• _Consigne 1_: Les affirmations suivantes concordent-elles avec l'extrait sur les OMD au Mexique ? Pour chacune, répondez par oui ou par non et citez textuellement les mots qui tranchent. (a) Les états du sud présentent des valeurs comparables à celles des pays européens. (b) Selon le rapport, la plus grande partie du budget et des programmes concernait la population employée dans le secteur formel. (c) Le Gouvernement fédéral s'appuyait notamment sur l'Enquête sur la Population et le Logement 2005.
• _Consigne 2_: Dans l'extrait sur les OMD au Mexique, quels domaines couvraient les autres enquêtes de la même année que l'Enquête sur la Population et le Logement 2005 ? Donnez la liste complète.
##### Extrait à lire
Suivant la version officielle, le Mexique se trouve sur la bonne voie pour assurer les Objectifs du millénaire pour le développement (OMD) en 2015. Cependant, même si on constate des progrès dans les secteurs de la santé, l’éducation et la réduction de l´extrême pauvreté, il reste encore pas mal d’enjeux à surmonter, à savoir l’inégalité entre les régions qui, par exemple, met en évidence un District Fédéral ayant des taux de développement comparables à ceux des pays européens alors que les états du sud montrent des valeurs semblables à celles des régions les plus pauvres du monde. On a besoin d’une gestion publique adéquate, qui s’occupe des véritables priorités.                                                                                       

Jusqu’au premier semestre 2010, l’information officielle sur l'accomplissement des OMD au Mexique n’était pas mise à jour ; le dernier Rapport des Progrès disponible correspondait  à l’année 2006[2]. Sur la base de l’Enquête sur la Population et le Logement 2005 et d’autres enquêtes de la même année concernant les revenus, les dépenses, l’emploi, la nutrition et la santé, le Gouvernement fédéral de l’époque soulignait les progrès obtenus depuis 1990 sur les volets suivants : réduction de l´extrême pauvreté, réduction de l’analphabétisme, diminution de l’incidence du VIH/SIDA, du paludisme et de la tuberculose, réduction de la mortalité maternelle, amélioration de l’égalité entre les sexes à l’école, et l’accès des familles aux services d’eau potable et d’égouts.

Le rapport signale que certains volets n’ont pas été abordés depuis des années. Par exemple, le manque d’attention vis-à-vis des aspects environnementaux des politiques de développement et le manque d’une politique sociale intégrale dont les programmes n’ont pas été articulés et qui ne prévoient pas non plus d’actions de protection sociale, notamment pour réduire le chômage et d’autres risques collectifs. Le rapport a mis également en évidence que la plus grande partie du budget et des programmes concernait la population employée dans le secteur formel de l’économie et que l’exclusion sociale mettait en risque la consolidation de la démocratie.
##########
##### Données extraites
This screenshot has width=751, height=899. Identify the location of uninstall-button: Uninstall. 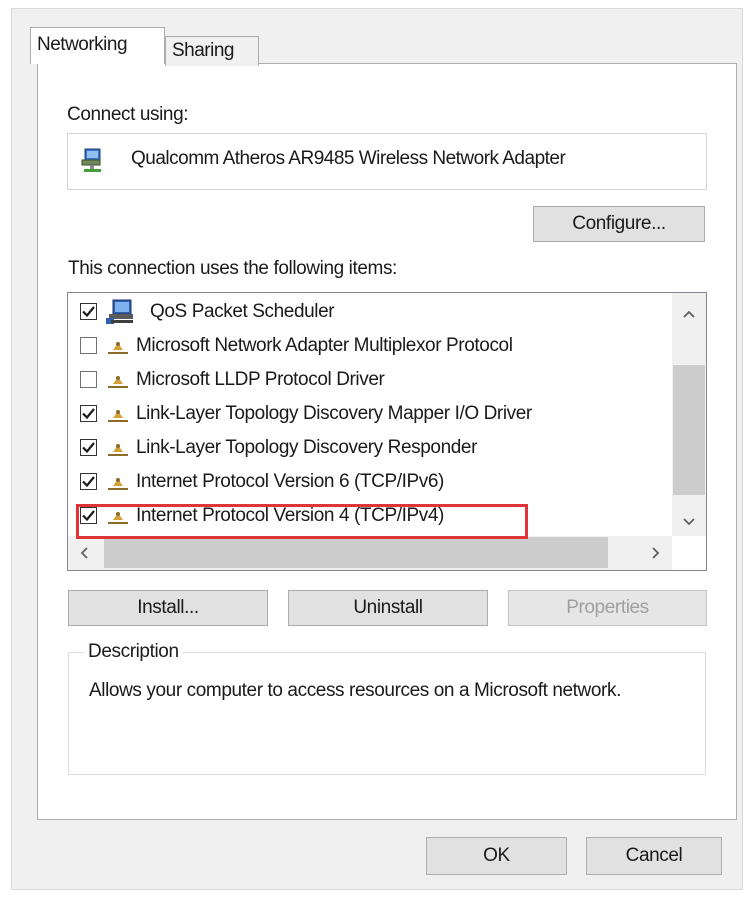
##########
##### Données extraites
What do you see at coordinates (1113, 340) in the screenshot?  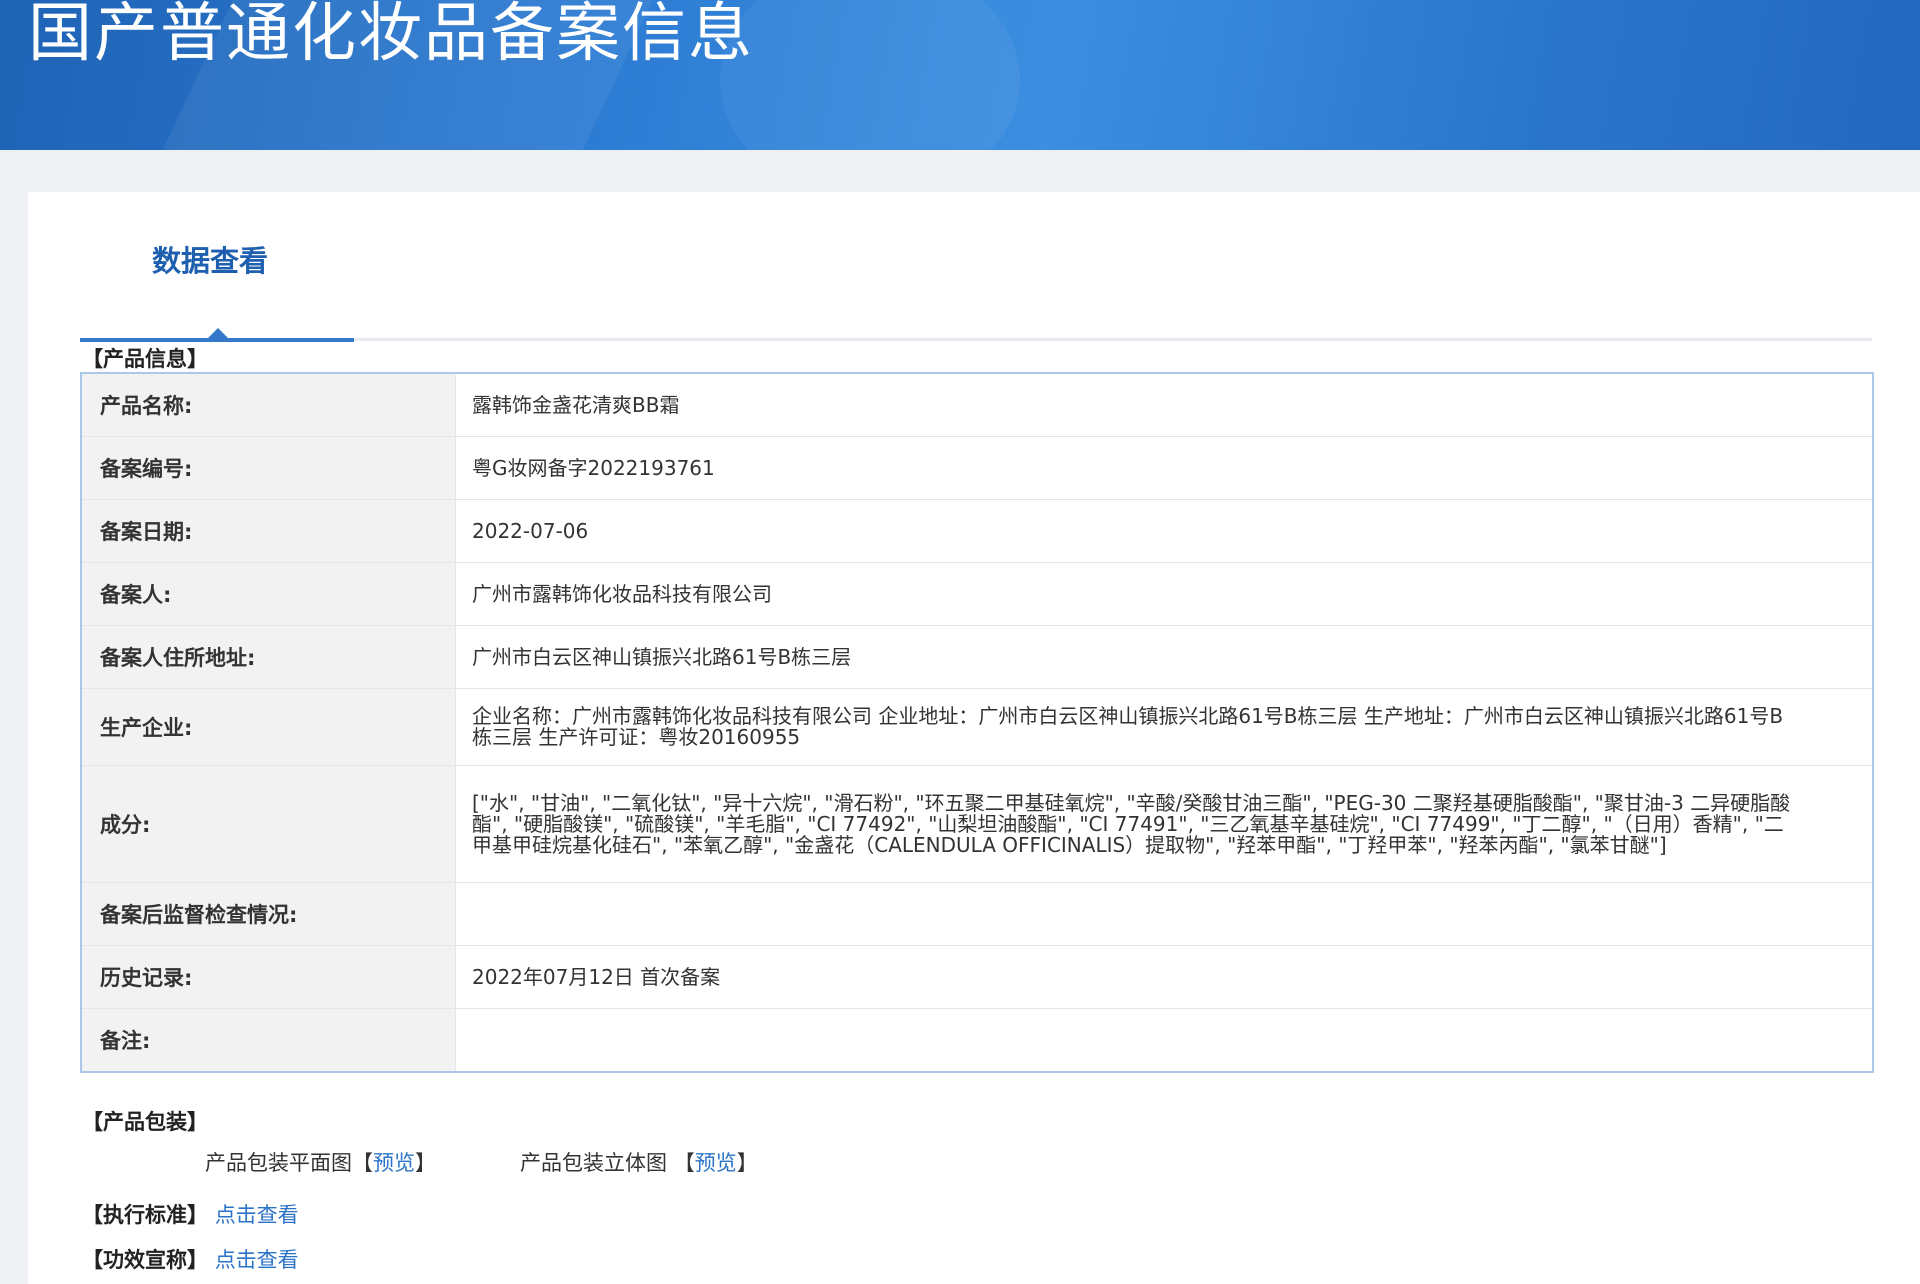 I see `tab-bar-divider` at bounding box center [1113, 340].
##########
• _Zone de réponse 1_:
(a) Non : « les états du sud montrent des valeurs semblables à celles des régions les plus pauvres du monde ».
(b) Oui : « la plus grande partie du budget et des programmes concernait la population employée dans le secteur formel de l’économie ».
(c) Oui : « Sur la base de l’Enquête sur la Population et le Logement 2005 ».

• _Zone de réponse 2_: les revenus, les dépenses, l’emploi, la nutrition, la santé